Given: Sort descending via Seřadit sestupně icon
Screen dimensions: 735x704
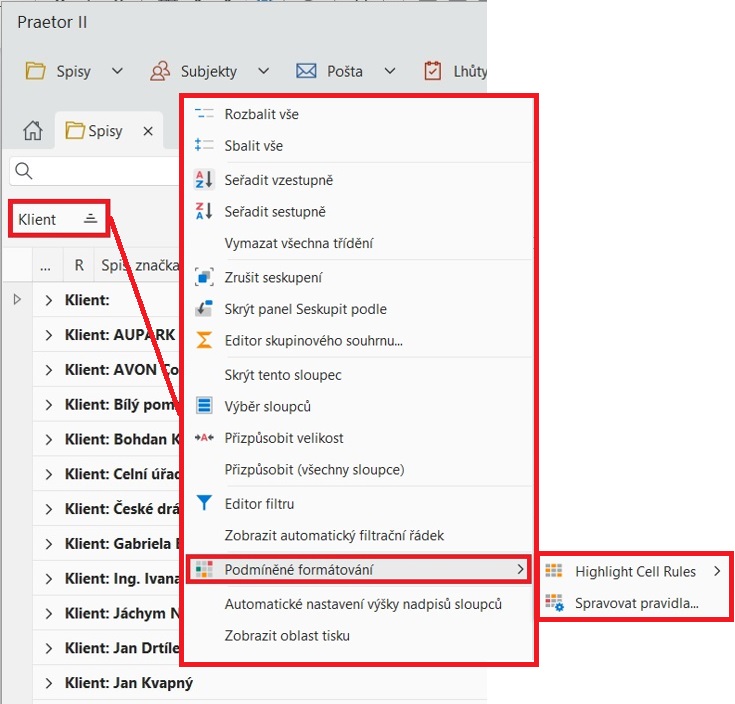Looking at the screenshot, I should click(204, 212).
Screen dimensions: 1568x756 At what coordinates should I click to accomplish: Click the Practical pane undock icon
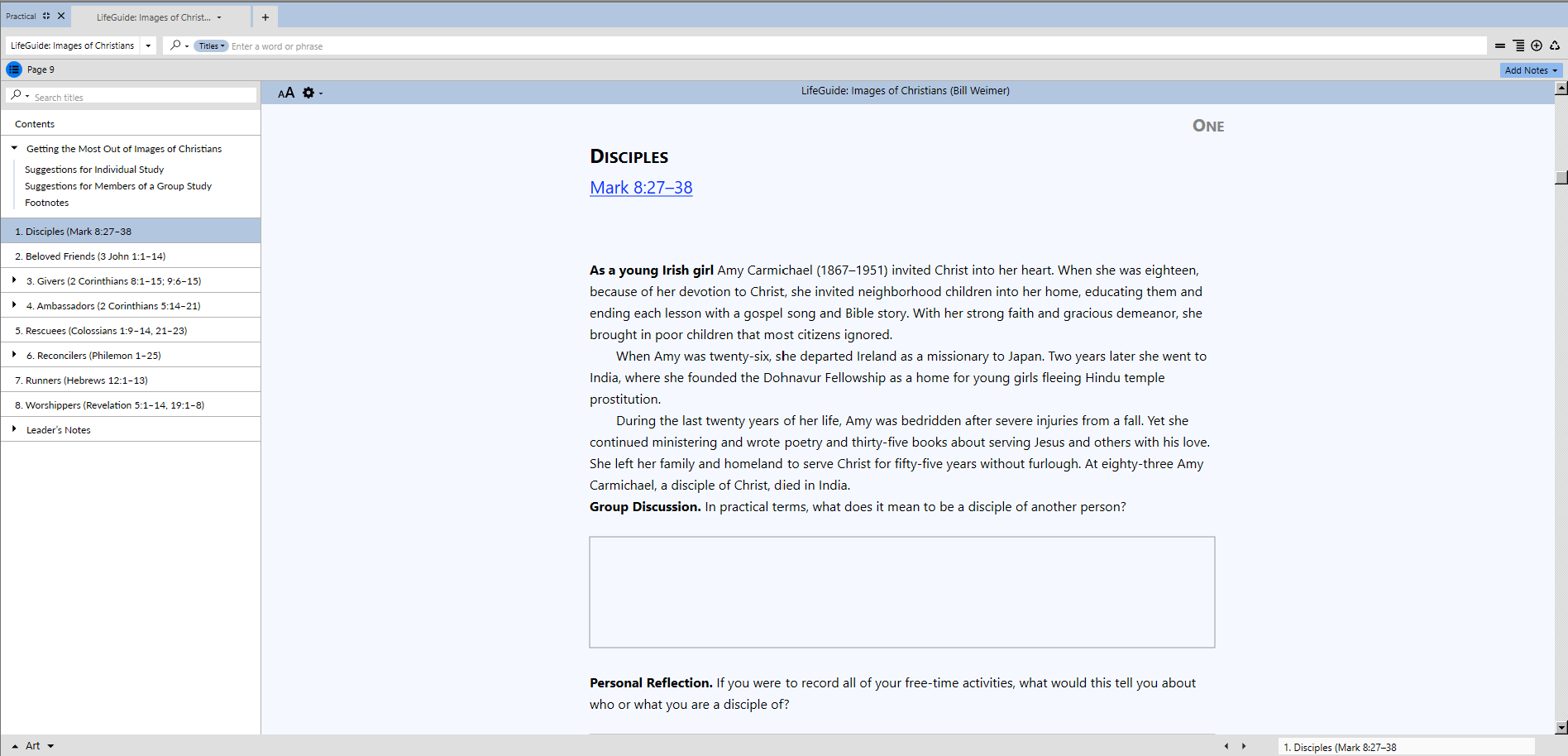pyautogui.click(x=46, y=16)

____

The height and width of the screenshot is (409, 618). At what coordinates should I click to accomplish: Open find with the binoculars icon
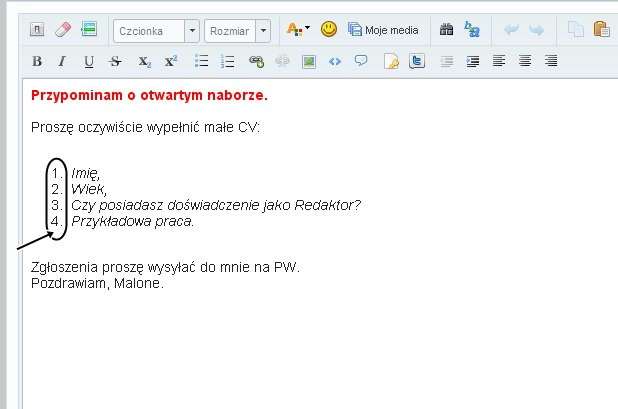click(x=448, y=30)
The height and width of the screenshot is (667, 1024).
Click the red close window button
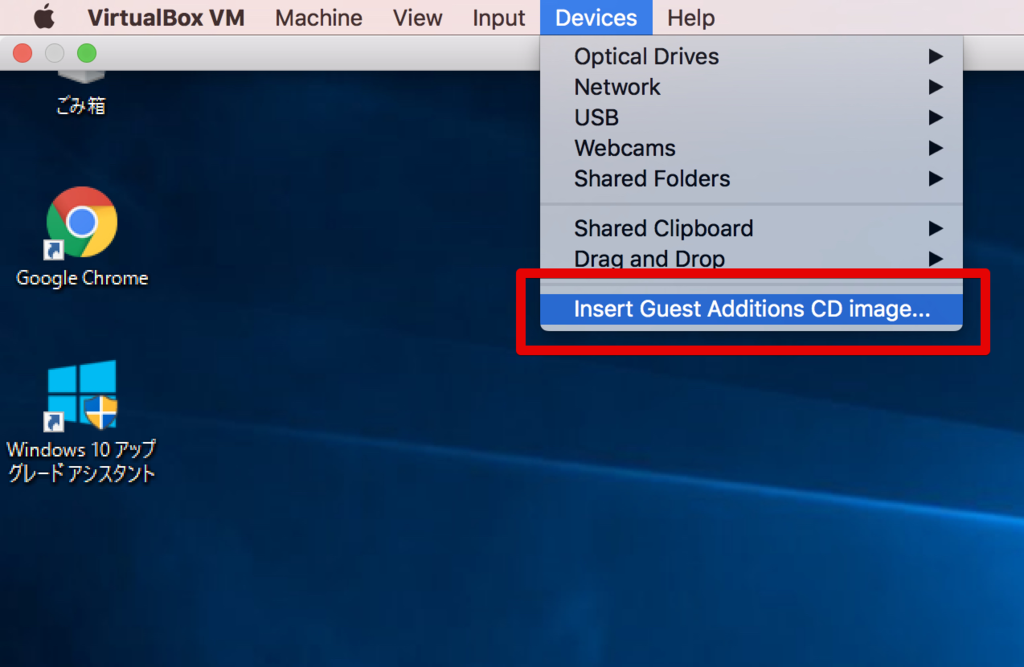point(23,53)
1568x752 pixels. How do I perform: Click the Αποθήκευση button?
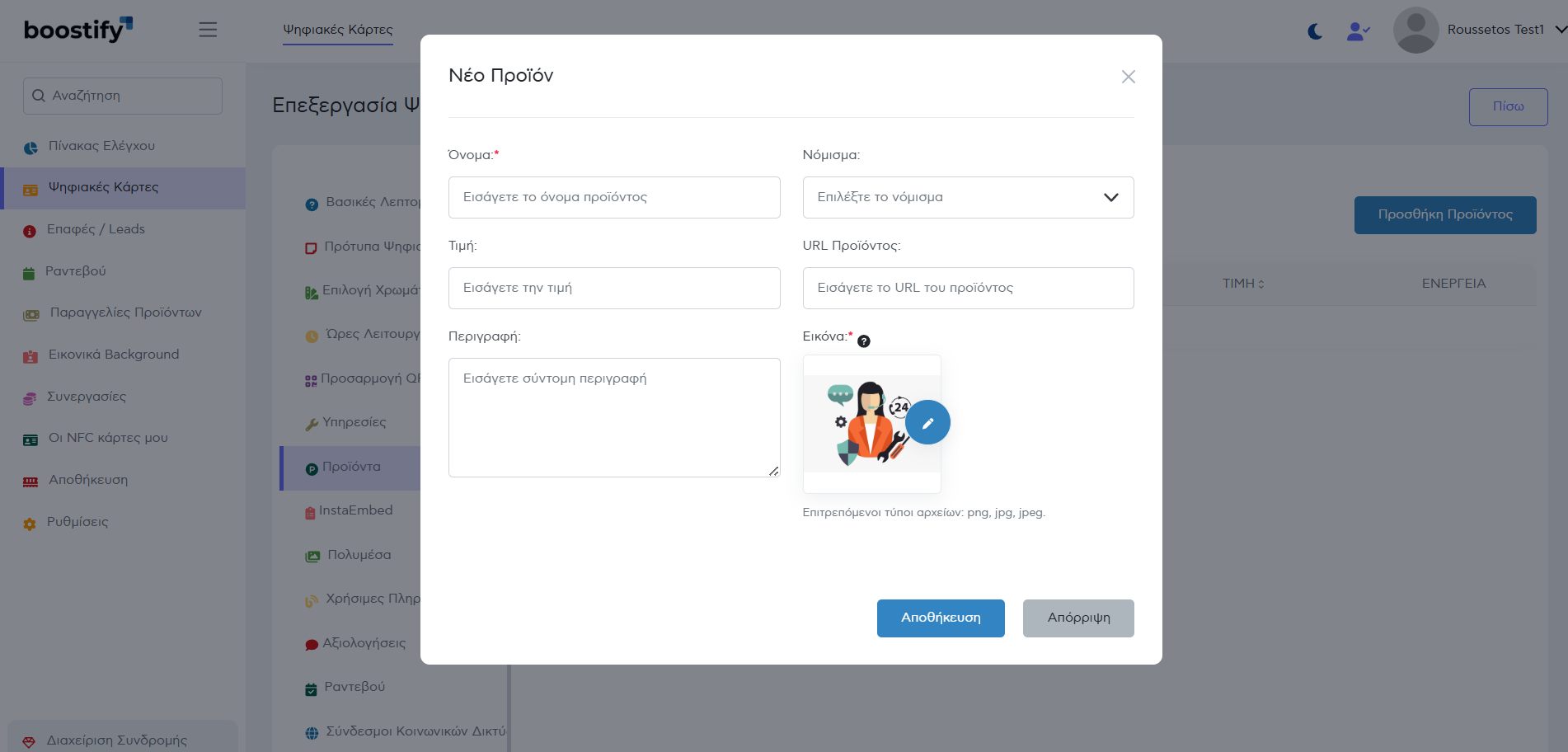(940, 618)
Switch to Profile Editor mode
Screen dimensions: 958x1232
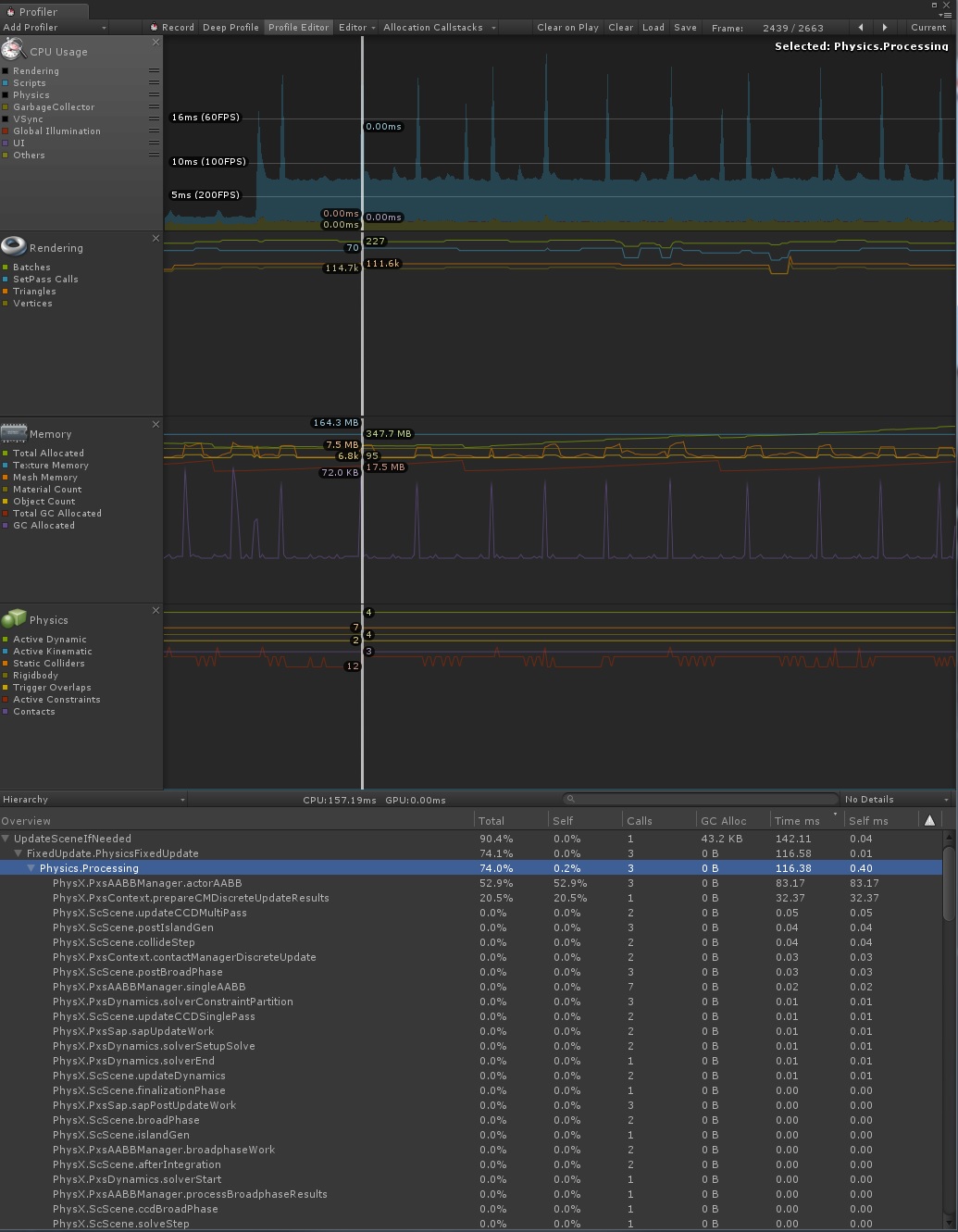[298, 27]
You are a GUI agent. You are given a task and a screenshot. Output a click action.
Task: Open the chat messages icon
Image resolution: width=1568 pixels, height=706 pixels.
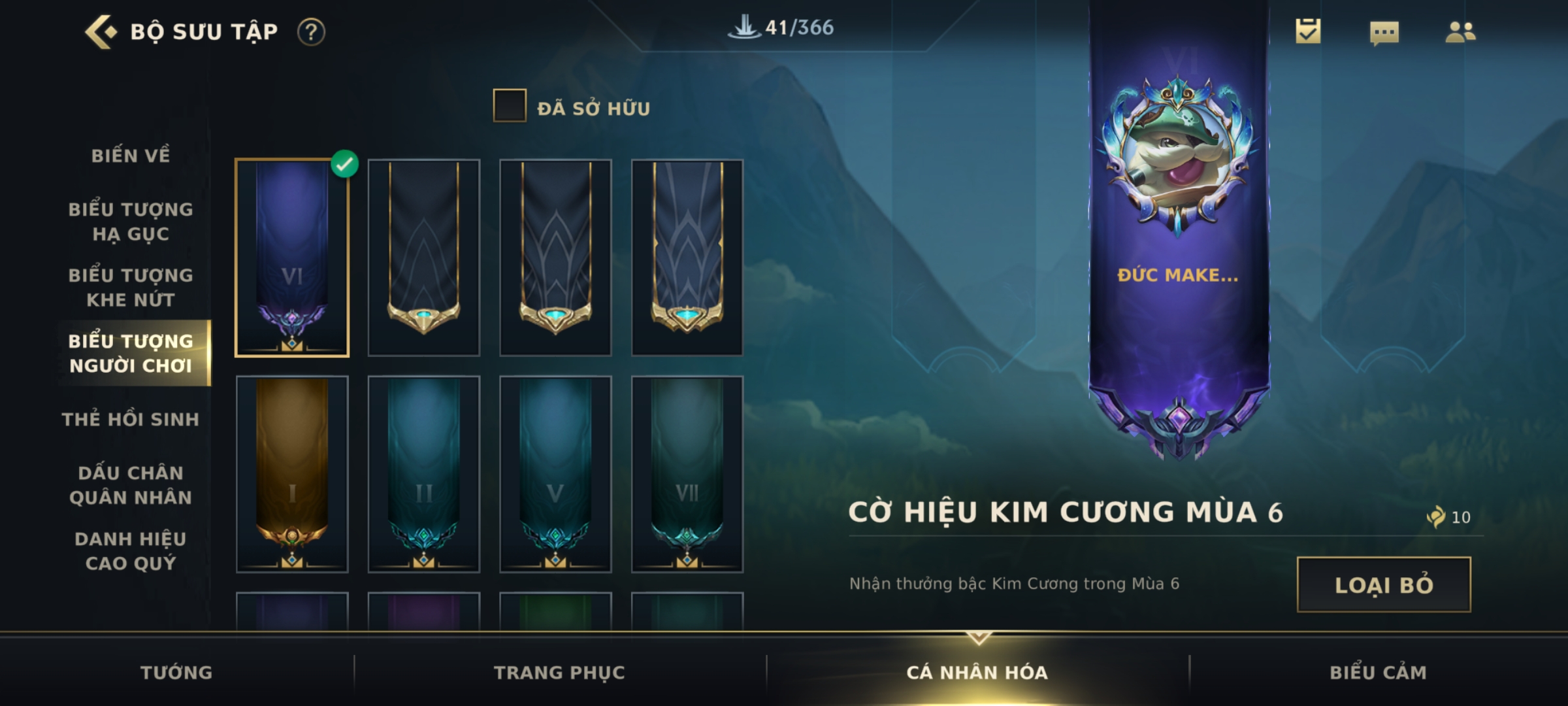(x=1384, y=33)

____

Exercise details: In the listing above, find the line containing "The height and width of the screenshot is (667, 1024)." and the line containing "Task: Open the chat messages icon"; print those lines and every line between them exactly, leaving out pictures.

Expected output:
The height and width of the screenshot is (667, 1024).
Click the red close window button
point(23,53)
1568x752 pixels. How do I perform: Click the Αποθήκευση button?
(940, 618)
Switch to Profile Editor mode
Screen dimensions: 958x1232
[298, 27]
You are a GUI agent. You are given a task and a screenshot. Output a click action.
Task: Open the chat messages icon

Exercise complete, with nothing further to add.